Updated on 01.10.2020

Infinite scroll on the webpage is based on Javascript functionality. Therefore, to find out what URL we need to access and what parameters to use, we need to either thoroughly study the JS code that works on the page or, and preferably, examine the requests that the browser does when you scroll down the page. We can study requests using the Developer Tools, which are built-in to all modern browsers. In this article, we are going to use Google Chrome, but you can use any other browser. Just keep in mind that the developer tools may look different in different browsers.

We will use an official Instagram channel. Open this page in the browser, and run Chrome Dev Tools – developer tools that are built-in to Google Chrome. To do it, you need to right-click anywhere on the page and select the “Inspect” option or press “Ctrl + Shift + I”:

It will open the tool window, where we go to the Network tab, and in the filters, we select only XHR requests. We do it to filter out requests we don’t need. After that, reload the page in the browser using the Reload button in the browser interface or the “F5” key on the keyboard.

Let’s now scroll down the page several times with the mouse wheel. It will cause content loading. Whenever we scroll down to the bottom of the page, JS makes an XHR request to the server, receive the data and add it to the page. As a result, we should have several requests in the list that look almost the same. Most likely its what we are looking for.

To make sure, we have to click on one of the requests and in the newly opened panel go to the Preview tab. There we can see the formatted content that the server returns to the browser for this request.
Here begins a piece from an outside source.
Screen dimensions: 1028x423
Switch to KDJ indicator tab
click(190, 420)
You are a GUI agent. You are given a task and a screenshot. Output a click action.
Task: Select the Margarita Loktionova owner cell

Let’s get to one of the leaf elements in the tree and make sure that there are data about the images that we have on the page.

After making sure that these are the queries we need, let’s look at one of them more carefully. To do it, go to the Headers tab. There, we can find information about what URL is used to make the request, what is the type of that request (POST or GET), and what parameters are passed with the request.

It’s better to check query string parameters at Query String Parameters section. To see it, you need to scroll down the pane to the bottom:

As result of our analysis we get the following:

Request URL: https://www.instagram.com/graphql/query/
Request type: GET
Query string parameters: query_hash and variables

Obviously, some static id is passed as query_hash, which is generated by JS or exist either on the page, cookie or some JS file. There are also some parameters, which defines what exactly you get from the server are passed in the JSON format as the variables query parameter.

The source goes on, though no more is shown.